How to train ML models in Galaxy
=========================================

.. meta::

   :twitter:card: summary
   :twitter:site: @immuneml
   :twitter:title: immuneML & Galaxy: train ML models
   :twitter:description: See tutorials on how to train ML models in Galaxy.
   :twitter:image: https://docs.immuneml.uio.no/_images/receptor_classification_overview.png


The Galaxy tool `Train machine learning models <https://galaxy.immuneml.uiocloud.no/root?tool_id=immuneml_train_ml_model>`_ can be used to run hyperparameter optimization over several different ML settings,
which include ML models and their parameters, encodings and preprocessing steps. Nested cross-validation is used to identify the optimal combination of ML settings.

This is a YAML-based Galaxy tool, if you prefer a button-based interface that assumes less ML knowledge, see the tutorials for training ML models for
:ref:`receptor <How to train immune receptor classifiers using the simplified Galaxy interface>` and :ref:`repertoire <How to train immune repertoire classifiers using the simplified Galaxy interface>`
classification using the easy Galaxy interfaces.

An example Galaxy history showing how to use this tool `can be found here <https://galaxy.immuneml.uiocloud.no/u/immuneml/h/train-machine-learning-models>`_.


Creating the YAML specification
---------------------------------------------
This Galaxy tool takes as input an immuneML dataset from the Galaxy history, optional additional files, and a YAML specification file.

To train ML models in immuneML, the :ref:`TrainMLModel` instruction should be used.

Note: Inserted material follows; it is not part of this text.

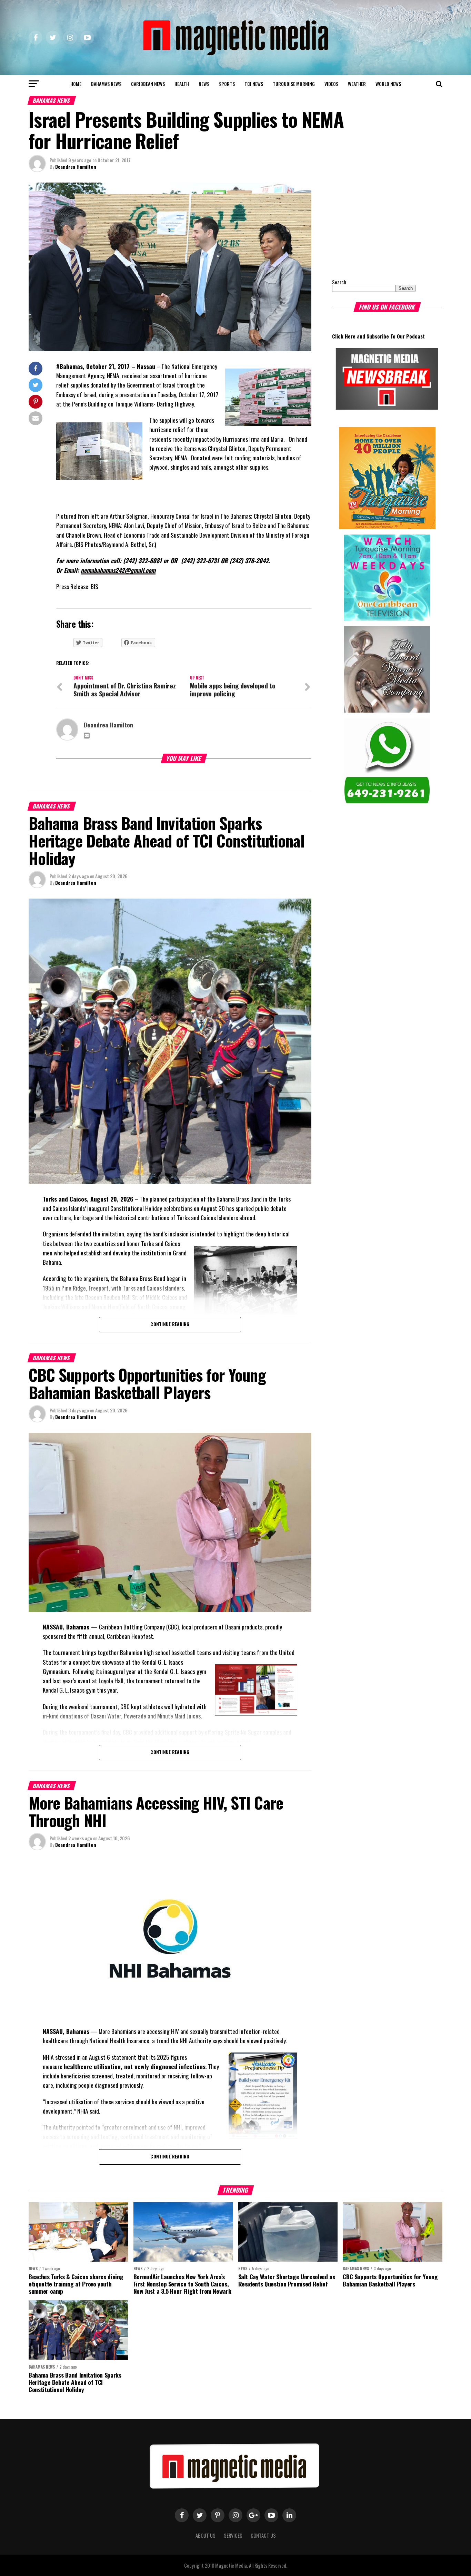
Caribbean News (148, 83)
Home (75, 83)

One or more :ref:`ML methods` and :ref:`Encodings` must be used,
and in addition it is possible to include :ref:`Preprocessings` in the hyperparameter optimization. :ref:`Reports` may be specified to export
plots and statistics in order to gain more insight into the dataset or the process of training ML models.
Constructing a YAML for training ML models is described in more detail in the tutorial :ref:`How to train and assess a receptor or repertoire-level ML classifier`.
Note that on Galaxy, the ML methods DeepRC and TCRdistClassifier are **not** available.

When writing an analysis specification for Galaxy, it can be assumed that all selected files are present in the current working directory. A path
to an additional file thus consists only of the filename. Note that in Galaxy, it is only possible to train ML models for one label at a time.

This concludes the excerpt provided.